NG: It has been overwhelming in such a beautiful way. I didn't exactly know what was going to happen. I had this idea. I made all the photographs, and then we had to figure out how to fund it. In the beginning, I was funding everything, and that wasn't sustainable considering how much it cost to make the cards. It just isn't sustainable as a practice in general. With the launch of the Kickstarter in January of 2019, the support was beyond what I had imagined. Over 700 people contributed to the project and the largest donation was $1,000. Getting to the point of Pride [in June] last year, when we released the decks and had the launch party at NoBar, it was blissful to see people react and respond with such excitement, wanting to play with them and use them as a point of recognition. In quarantine, many people have reached out to me to say “I play Solitaire with them all the time.” I had someone DM me at a period during quarantine where I was feeling so down and so low and so disconnected from my work. They told me they live in a house that is not safe for their queer body, and someone gifted them the deck, and they felt like they were seen for the first time in a really long time. They could look at the deck and remember that there are other people in the world like them, too. Sometimes I forget how seemingly small and powerful that message is. There is so much happening beyond what is in our imaginations, and sometimes we need to see something that helps us expand our frames of reference.

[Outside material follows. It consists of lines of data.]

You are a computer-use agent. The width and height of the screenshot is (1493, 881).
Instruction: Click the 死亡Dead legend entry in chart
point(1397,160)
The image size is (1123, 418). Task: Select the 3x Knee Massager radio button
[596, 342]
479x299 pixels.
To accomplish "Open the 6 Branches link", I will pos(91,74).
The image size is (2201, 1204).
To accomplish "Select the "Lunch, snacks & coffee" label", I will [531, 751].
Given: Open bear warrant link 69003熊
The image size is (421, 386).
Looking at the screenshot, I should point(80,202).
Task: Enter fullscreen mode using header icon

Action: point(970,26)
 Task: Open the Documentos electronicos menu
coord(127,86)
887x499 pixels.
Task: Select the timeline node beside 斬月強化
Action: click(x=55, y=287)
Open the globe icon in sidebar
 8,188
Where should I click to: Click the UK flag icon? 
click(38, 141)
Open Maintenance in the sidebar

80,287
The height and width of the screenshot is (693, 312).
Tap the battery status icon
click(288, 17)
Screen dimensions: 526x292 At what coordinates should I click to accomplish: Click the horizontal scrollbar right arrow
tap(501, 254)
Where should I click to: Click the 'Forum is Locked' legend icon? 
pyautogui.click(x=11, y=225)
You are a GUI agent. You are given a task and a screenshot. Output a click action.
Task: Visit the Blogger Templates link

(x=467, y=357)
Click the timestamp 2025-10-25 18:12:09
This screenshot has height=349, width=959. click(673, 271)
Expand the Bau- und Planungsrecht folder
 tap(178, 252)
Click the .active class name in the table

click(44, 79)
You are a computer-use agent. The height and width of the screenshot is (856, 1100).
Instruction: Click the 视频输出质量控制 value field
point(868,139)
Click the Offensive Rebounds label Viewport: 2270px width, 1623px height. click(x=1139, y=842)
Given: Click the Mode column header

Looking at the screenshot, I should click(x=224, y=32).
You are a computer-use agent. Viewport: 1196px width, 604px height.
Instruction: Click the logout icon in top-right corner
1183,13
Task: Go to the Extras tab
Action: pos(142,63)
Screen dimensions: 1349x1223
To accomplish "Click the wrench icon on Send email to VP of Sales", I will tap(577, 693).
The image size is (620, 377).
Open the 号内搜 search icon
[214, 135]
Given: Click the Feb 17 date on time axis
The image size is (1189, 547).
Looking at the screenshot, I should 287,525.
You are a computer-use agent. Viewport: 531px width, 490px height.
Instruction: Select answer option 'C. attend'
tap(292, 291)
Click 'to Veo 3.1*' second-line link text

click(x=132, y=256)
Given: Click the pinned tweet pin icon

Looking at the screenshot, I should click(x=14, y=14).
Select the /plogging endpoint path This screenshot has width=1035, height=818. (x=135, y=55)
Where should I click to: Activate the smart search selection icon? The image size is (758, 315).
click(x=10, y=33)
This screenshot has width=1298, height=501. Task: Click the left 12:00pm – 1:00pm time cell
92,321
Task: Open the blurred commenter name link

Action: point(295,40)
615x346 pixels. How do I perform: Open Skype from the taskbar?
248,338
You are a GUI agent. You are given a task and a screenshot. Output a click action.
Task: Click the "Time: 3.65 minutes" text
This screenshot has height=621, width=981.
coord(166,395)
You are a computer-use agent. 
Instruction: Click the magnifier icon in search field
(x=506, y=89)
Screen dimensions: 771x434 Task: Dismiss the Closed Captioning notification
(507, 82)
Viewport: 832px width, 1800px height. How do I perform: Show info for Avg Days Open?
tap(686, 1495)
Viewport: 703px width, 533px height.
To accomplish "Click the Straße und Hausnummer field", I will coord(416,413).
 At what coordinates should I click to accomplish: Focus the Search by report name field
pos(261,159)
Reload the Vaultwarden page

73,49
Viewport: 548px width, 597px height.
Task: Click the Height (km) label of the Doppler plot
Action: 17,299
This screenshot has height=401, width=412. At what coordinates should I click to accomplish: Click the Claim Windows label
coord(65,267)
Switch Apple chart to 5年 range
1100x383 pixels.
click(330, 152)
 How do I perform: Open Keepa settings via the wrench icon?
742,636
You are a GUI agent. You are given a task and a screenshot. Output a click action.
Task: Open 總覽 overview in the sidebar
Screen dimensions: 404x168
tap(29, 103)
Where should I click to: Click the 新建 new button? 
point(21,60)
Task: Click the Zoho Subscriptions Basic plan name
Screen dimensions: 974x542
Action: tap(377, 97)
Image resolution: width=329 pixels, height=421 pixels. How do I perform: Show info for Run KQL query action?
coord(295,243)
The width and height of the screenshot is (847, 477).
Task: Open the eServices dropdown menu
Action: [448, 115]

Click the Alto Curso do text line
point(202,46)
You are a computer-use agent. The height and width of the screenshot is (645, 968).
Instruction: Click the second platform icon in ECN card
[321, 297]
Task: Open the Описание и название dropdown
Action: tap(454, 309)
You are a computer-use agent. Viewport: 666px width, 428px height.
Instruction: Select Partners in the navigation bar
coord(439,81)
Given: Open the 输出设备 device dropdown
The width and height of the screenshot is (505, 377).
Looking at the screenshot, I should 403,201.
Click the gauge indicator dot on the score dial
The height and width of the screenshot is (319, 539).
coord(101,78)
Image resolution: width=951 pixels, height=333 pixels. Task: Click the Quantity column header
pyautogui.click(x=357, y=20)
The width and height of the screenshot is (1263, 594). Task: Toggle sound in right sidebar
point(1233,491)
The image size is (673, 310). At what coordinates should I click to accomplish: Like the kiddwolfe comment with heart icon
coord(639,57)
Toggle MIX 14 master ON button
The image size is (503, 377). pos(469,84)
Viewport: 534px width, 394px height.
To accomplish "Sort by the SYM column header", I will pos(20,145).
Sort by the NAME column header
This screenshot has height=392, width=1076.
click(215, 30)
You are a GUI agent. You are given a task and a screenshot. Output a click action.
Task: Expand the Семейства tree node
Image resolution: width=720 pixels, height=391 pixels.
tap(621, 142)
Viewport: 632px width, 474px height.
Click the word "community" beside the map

CW: I wonder if there have been any new reflections or new dimensions the project has taken on as the world has kind of crumbled over the last few months from this global pandemic to a more intensified movement for Black lives. Does any of that influence how you think about this work, especially connection and intimacy and how you'd like to move it forward?
NG: It's a really strong reminder of how important it is to photograph, especially when thinking about the Movement for Black Lives, and, because images have been ignored or more complex images have been erased, how easy it is for people to dehumanize Black people and Blackness. It feels like a constant reminder to make space for joy, especially for Black joy, especially queer, Black joy and to highlight not only just the contributions that people have offered, but also to highlight that you can be someone who just lives and that that is a contribution. You are still worthy of living and of basic human rights. It's so discouraging to be having these conversations. There is a part of me that feels deep grief and rage and another part of me that knows something is seriously happening in this moment. People are mobilizing with sustained commitments to marches, rallies, protests, and to knowing that unrest and uprising are needed for there to be deep work both in the white imagination and in this country as a whole. During lockdown and quarantine, which I’m still in, a lot of grief has come to the surface, and also, I feel like some of the fog has lifted, and I feel more empowered and encouraged to keep at it. There's no rush, in the sense that this is going to be a lifelong fight on all sides. I've always felt a sustained commitment to my work, but right now I feel like this is what I'm going to do for the rest of my life. I am very comfortable with that. At times I’ve felt overwhelmed by all the work that needs to be done, but now I feel like there is time there, you know. I hope that I have a long life and that I can put in the time to make these works and objects and images and writing and whatever else my practice becomes.